I caught the bus again and arrived at Harry’s at noon. I carried my new clothes to my room. Then I walked into Tony’s Grocery Store, two buildings south of Harry’s, where I’d purchased the sandwich meat and steaks. It served the small community with the basics.
Tony, the owner, was gray haired and tired, but friendly enough. He’d seen me, of course, but we hadn’t spoken. I needed something special from him, though, and managed to get him talking about himself: retired, put too much of his retirement savings into the store, barely getting by, unable to sell the business and get out. He had no problem with my request for wholesale boxes of veggies and cases of chicken. He had a truck and would deliver the goods where I wanted, but then he surprised me.
Tony glanced around the store. There were no other customers. “It’s for them things. The ones who live out there.”
I nodded. It didn’t surprise me. People in this place always seemed to know more than they let on. What a mystery. Hildy feared these Drows, and yet other people seemed to accept them as part of the neighborhood. My own experience was, of course, mixed.

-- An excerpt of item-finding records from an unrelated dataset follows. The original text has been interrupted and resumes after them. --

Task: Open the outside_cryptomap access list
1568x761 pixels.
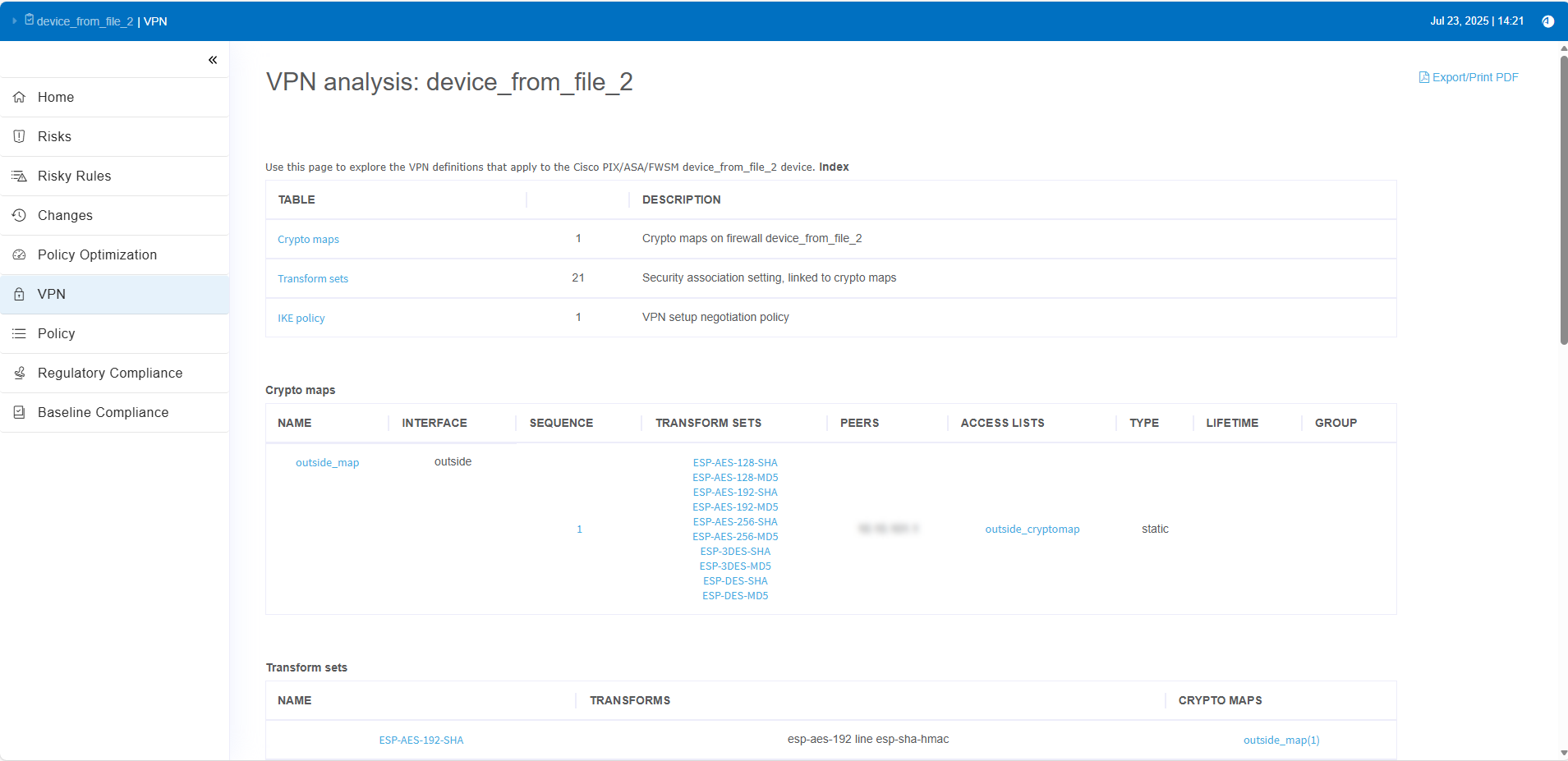Action: (1032, 529)
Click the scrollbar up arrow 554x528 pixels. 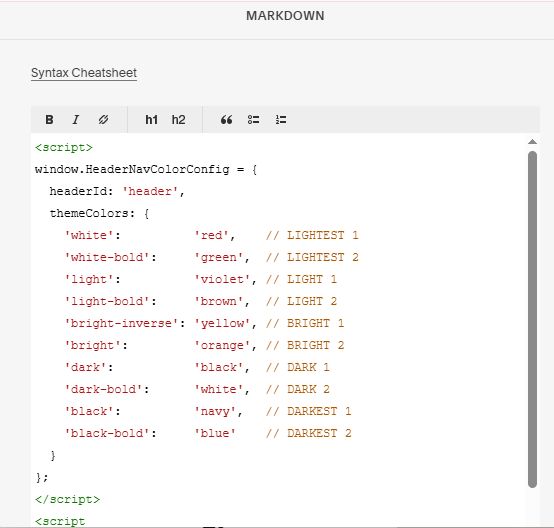[532, 142]
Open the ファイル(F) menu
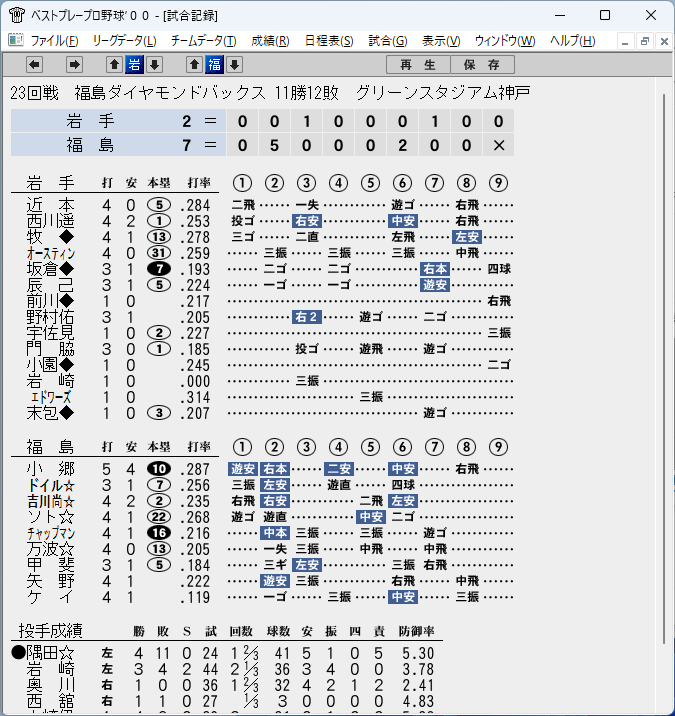The width and height of the screenshot is (675, 716). tap(54, 41)
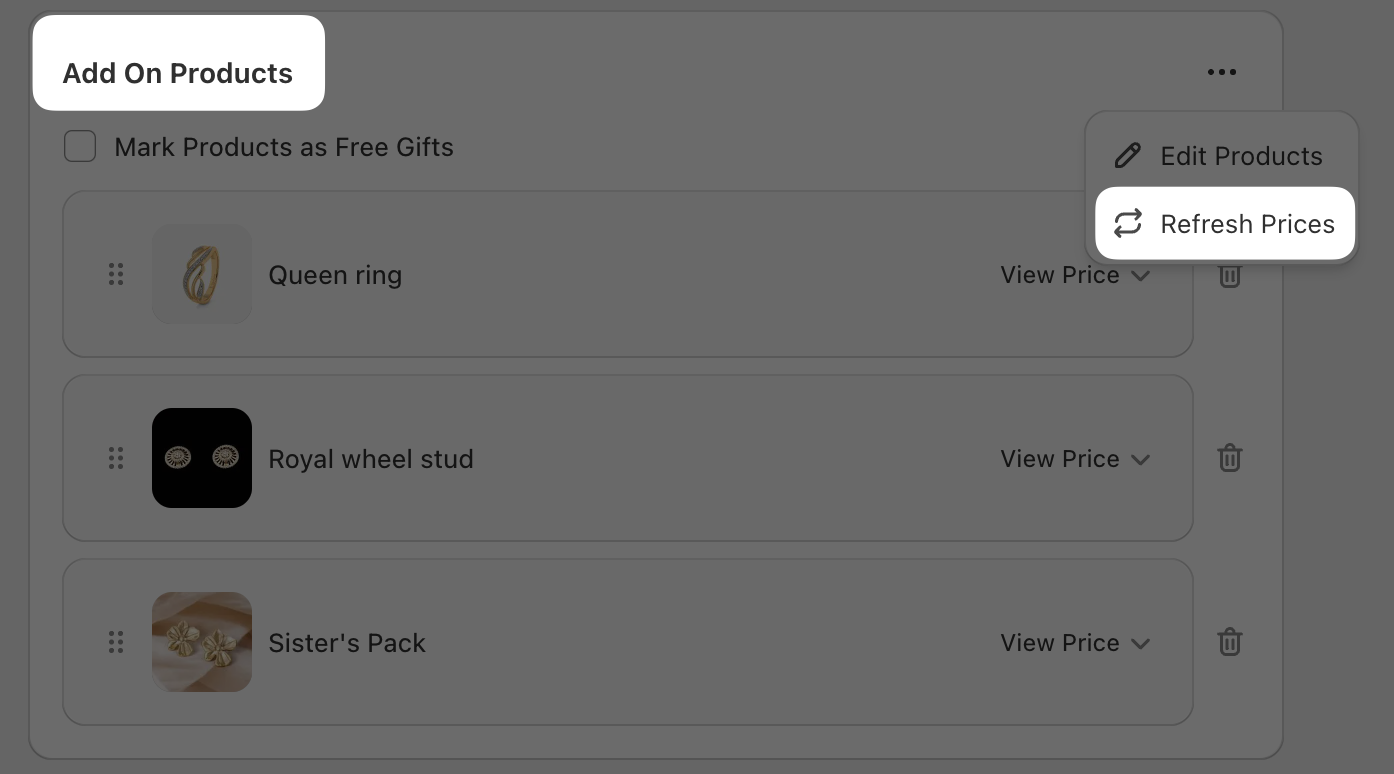Enable Mark Products as Free Gifts

[80, 146]
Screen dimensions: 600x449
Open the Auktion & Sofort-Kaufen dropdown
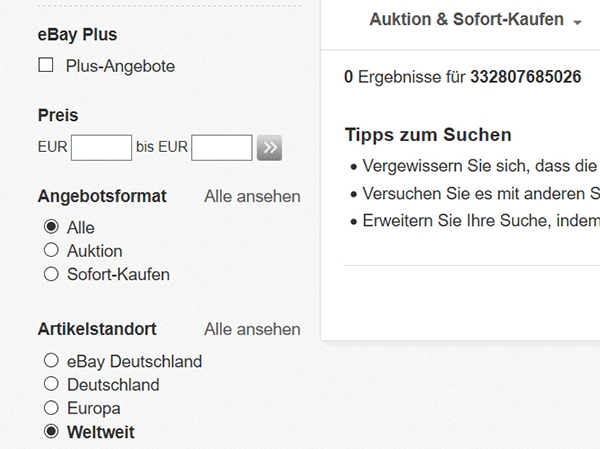[x=466, y=20]
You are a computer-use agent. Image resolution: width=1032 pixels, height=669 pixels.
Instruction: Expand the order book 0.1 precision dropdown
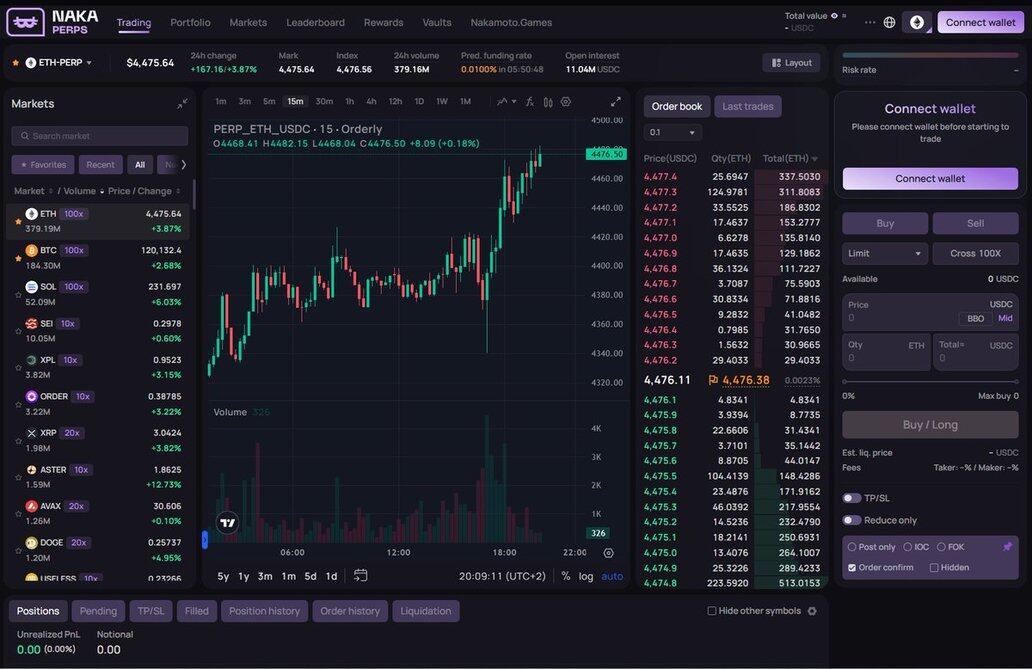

“I’ll take care of it,” he said. “When I have it, I leave clean stuff outside by the Dumpsters. I just don’t make much money here. Try not to have too much waste.”
“You know they won’t hurt you?”
“I know. They take care of those filthy Bastos.” He grinned and his tired eyes came to life.
It seemed that Tony was more in touch with the Barrows than Hildy. I smiled back. “They do indeed.”
They called the Barrows a place of evil. It was. And yet I had found much good here, too. It seemed to be the perfect battleground between chaos and order.
I did purchase some sandwich meat for Spot and Grace. Spot sulked a bit, but then he ate when I told him I couldn’t afford steak every day. I changed into fresh jeans and a shirt. Spot was gone when I came out of the bathroom. I went down and paid Harry for another week. After I paid Harry, I crossed the street to the pawnshop. I needed to talk to the Sisters about finding my man.
As I started to open the door, Spot landed on my shoulder, almost knocking me to my knees. Oh, well. I had walked down the street with him on my shoulder the day I rescued him. What would it hurt now?
I went into Hildy’s shop.
Eunice, having taken over Hildy’s business and completely emptied the pawnshop’s main room, had placed a large practice mat on the floor. I shivered. How many times over the years had she slammed me down on one just like it?
I didn’t see Hildy. Eunice amused herself on the mat with furious push-ups. She’d forsaken her usual fatigues for shorts and a tank top. She was a woman, yes, but her relentless physical activity and substantial muscles would make a female bodybuilder proud. All solid muscle and bone, covered with a shiny sheen of sweat.
“One hundred, damn it,” Eunice muttered under her breath. She popped to her feet like a champagne cork from a bottle and spotted me.
“What the hell is that?” Eunice demanded. She planted her hands on her hips and focused on Spot.
Oops. Trouble. “My pet iguana.”
“Iguana, my ass. Fucking thing has wings.”
“Come on, Eunice. Don’t you have a pet?”
“I got a pet. Her name is Madeline. Come on, little Sister.” She beckoned me to join her. Other than the moisture on her skin, there was no tangible evidence that a hundred push-ups cost her any more effort than a stroll to the refrigerator for a beer. She wasn’t even breathing hard. “Let’s you and me go a couple of rounds, girl.”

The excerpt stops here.